_Task objective_
Within the material below, transcribe exactly the lines from the one holding "Digital Marketing Strategy (46, 2085)" through the one holding "[Visit Stores] (553, 1089)", keeping both ends and skipping the rest.

================================

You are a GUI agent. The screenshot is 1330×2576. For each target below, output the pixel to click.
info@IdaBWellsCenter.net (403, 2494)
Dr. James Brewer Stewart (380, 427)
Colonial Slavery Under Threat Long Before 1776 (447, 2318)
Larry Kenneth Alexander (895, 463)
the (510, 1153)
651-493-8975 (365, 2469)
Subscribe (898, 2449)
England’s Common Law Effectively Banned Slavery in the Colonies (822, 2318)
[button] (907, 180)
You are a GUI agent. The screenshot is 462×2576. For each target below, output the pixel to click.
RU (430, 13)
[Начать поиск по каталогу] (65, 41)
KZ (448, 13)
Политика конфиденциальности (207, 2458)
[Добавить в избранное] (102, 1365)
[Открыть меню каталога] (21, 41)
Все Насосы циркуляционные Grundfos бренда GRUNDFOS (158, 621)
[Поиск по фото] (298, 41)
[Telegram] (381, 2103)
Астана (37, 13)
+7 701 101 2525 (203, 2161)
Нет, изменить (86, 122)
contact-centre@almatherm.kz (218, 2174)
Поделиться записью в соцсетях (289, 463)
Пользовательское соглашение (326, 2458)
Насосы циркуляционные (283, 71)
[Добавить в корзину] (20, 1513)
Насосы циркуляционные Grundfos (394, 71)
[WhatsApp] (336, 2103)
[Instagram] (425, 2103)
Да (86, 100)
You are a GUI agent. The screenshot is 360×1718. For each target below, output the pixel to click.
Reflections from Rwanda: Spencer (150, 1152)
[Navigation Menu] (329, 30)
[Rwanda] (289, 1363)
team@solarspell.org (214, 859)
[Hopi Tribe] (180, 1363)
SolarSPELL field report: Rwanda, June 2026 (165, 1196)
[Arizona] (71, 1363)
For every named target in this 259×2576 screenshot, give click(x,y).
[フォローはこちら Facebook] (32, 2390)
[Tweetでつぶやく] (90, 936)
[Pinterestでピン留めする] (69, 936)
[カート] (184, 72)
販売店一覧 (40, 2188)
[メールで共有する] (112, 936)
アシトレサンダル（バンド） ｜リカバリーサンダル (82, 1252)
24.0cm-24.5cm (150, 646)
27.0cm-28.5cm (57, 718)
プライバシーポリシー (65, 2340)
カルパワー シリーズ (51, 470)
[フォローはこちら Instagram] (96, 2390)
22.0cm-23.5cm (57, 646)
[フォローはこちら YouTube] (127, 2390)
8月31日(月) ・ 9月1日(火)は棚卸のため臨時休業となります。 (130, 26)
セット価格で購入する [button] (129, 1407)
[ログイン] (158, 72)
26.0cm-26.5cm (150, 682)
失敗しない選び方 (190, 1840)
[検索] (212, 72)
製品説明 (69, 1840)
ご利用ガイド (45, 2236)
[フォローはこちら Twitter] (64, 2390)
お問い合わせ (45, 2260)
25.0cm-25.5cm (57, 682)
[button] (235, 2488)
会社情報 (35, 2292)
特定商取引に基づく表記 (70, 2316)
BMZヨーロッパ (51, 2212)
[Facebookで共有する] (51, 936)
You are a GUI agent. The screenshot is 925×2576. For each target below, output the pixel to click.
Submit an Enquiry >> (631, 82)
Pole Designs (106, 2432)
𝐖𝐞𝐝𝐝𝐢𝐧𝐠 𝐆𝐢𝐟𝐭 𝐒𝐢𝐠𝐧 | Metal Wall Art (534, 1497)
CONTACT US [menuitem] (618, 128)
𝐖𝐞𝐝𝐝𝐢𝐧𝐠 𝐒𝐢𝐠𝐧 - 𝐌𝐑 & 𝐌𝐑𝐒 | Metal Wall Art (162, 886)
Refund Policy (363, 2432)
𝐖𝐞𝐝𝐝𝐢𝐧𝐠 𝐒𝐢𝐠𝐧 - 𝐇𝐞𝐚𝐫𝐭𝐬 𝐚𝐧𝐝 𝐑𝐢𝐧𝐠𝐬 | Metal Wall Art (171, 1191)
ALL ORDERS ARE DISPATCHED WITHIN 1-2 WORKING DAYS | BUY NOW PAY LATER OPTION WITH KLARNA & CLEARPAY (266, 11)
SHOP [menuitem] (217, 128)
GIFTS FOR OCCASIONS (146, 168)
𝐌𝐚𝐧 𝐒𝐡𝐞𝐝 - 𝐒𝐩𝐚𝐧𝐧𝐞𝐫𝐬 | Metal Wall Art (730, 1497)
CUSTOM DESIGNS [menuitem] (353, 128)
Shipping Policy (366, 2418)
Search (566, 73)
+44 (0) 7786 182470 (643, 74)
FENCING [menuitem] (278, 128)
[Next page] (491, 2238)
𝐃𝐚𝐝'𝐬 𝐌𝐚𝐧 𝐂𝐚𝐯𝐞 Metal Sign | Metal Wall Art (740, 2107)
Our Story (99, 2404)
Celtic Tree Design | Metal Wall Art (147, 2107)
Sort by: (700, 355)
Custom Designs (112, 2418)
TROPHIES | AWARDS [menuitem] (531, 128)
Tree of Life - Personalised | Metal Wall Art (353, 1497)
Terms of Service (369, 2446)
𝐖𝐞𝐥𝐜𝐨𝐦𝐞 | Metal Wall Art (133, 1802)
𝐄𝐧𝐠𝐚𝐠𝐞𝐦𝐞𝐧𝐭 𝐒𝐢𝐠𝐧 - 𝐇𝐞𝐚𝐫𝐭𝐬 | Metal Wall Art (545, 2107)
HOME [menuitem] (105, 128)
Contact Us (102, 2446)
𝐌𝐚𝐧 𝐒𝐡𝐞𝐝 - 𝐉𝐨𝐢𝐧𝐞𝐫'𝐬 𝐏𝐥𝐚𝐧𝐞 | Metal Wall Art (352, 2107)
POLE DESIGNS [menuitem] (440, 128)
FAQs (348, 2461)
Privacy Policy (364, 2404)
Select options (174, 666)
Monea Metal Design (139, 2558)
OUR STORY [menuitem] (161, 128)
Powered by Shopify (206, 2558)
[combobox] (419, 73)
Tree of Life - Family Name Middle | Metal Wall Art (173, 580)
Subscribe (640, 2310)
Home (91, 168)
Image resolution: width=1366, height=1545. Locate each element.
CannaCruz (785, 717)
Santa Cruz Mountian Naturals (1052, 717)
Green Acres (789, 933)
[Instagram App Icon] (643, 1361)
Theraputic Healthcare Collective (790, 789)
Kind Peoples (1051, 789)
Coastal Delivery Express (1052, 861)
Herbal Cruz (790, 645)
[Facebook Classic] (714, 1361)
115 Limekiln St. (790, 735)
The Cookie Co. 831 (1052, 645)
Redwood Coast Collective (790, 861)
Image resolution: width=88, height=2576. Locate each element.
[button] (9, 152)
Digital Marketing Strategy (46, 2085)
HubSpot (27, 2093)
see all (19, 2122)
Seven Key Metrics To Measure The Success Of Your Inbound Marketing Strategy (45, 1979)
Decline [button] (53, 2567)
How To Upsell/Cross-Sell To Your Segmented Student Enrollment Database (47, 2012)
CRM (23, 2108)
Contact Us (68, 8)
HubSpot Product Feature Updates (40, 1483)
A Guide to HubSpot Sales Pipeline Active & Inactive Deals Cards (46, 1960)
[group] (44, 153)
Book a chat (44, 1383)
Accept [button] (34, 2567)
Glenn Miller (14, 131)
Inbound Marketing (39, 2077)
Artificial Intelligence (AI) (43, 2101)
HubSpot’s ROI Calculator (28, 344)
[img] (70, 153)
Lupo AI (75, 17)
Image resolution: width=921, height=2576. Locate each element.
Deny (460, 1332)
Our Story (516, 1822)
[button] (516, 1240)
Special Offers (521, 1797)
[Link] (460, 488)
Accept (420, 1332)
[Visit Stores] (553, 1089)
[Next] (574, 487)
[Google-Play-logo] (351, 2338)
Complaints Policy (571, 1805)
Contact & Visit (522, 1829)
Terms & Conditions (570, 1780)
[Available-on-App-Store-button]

================================

_Problem solution_
Digital Marketing Strategy (46, 2085)
HubSpot (27, 2093)
see all (19, 2122)
Seven Key Metrics To Measure The Success Of Your Inbound Marketing Strategy (45, 1979)
Decline [button] (53, 2567)
How To Upsell/Cross-Sell To Your Segmented Student Enrollment Database (47, 2012)
CRM (23, 2108)
Contact Us (68, 8)
HubSpot Product Feature Updates (40, 1483)
A Guide to HubSpot Sales Pipeline Active & Inactive Deals Cards (46, 1960)
[group] (44, 153)
Book a chat (44, 1383)
Accept [button] (34, 2567)
Glenn Miller (14, 131)
Inbound Marketing (39, 2077)
Artificial Intelligence (AI) (43, 2101)
HubSpot’s ROI Calculator (28, 344)
[img] (70, 153)
Lupo AI (75, 17)
Image resolution: width=921, height=2576. Locate each element.
Deny (460, 1332)
Our Story (516, 1822)
[button] (516, 1240)
Special Offers (521, 1797)
[Link] (460, 488)
Accept (420, 1332)
[Visit Stores] (553, 1089)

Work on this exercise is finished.